## Aim of the exercise
Translate this sentence from the sewing blog posts below into Spanish: "The pockets are the most difficult part of this pattern."
* START Text to read *
Tuesday, August 15, 2017

The pair of pants saved

As mentioned in the post about the horrible mistake of sewing the pockets in the back of a pair of pants I did want to finish them after all, because of the promise I made my daughter. She needs a couple of new pants and this was the first pair, more or less a trial version.

I have no photos of her wearing them, she took them home with her and I will hear from her whether they are comfortable in wearing so that I can make more.

This is how the back bacame. The pattern has no seams, I made a more sporty version of it, correcting the mistake. I had no fabric left to cut new back parts.


The front is as basic is the front of trousers can be. Here I changed the difficult pocket flaps to regular inseam pockets. I had no interest any more to do the pockets as in the pattern and if there’s a next version it will probably be inseam pockets again.


The pockets are the most difficult part of this pattern. Apart from my own mistake in sewing them in the wrong pattern piece I think a “normal” single welt pocket or the “pocket window” construction that I tried would be better. Other then that this is a very straightforward pattern that is easy to sew.

Friday, August 11, 2017

This was an easy sew

Reading the comments to my previous post was making me feel better: I’m not the only one making such a mistake. Thank you for taking the time to tell your mistake. Some of you said that reading my post made them feel better too and I can fully understand. In the online world we usually tend to show the successes and less the failures that are an inevitable part of sewing too. It’s something I do as well and I was in doubt about posting about the mistake and glad I did in the end. I was able to save the pants and will finish them this weekend, when my daughter is home again she can try it on to determine the length of elastic in the waist.
* END Text to read *
* START Dataset rows *
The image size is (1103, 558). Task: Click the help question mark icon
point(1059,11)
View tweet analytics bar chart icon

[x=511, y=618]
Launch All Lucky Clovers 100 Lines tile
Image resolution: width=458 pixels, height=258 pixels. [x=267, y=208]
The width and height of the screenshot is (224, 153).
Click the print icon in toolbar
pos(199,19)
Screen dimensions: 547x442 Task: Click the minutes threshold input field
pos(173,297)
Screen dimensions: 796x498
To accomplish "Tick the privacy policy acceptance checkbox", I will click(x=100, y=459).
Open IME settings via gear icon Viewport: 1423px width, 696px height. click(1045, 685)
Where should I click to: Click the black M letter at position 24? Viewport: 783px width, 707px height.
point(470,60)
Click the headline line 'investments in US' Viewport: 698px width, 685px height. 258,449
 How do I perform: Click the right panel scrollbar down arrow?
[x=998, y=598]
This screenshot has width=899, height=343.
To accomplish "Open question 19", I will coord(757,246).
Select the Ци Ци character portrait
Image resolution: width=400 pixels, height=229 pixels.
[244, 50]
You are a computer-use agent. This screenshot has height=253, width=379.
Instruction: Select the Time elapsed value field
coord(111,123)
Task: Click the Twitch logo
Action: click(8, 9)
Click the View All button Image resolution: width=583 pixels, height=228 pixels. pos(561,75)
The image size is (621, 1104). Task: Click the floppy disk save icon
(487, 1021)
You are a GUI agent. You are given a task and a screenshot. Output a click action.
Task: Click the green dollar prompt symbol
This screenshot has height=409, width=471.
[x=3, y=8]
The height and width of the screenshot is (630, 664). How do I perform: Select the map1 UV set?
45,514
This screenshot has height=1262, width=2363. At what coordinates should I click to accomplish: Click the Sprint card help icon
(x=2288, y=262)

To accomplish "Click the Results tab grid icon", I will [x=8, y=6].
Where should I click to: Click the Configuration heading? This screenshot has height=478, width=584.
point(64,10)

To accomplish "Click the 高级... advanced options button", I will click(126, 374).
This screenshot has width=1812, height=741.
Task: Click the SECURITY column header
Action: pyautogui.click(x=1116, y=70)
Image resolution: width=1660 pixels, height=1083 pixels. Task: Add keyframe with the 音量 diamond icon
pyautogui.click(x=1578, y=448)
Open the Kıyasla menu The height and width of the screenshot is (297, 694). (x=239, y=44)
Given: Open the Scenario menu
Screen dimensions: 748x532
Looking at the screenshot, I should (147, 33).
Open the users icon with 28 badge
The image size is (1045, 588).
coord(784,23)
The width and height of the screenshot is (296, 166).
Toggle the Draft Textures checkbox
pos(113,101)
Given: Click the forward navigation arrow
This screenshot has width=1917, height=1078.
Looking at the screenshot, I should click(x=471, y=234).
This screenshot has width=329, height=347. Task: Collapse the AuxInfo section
* END Dataset rows *
## Answer in full
Los bolsillos son la parte más difícil de este patrón.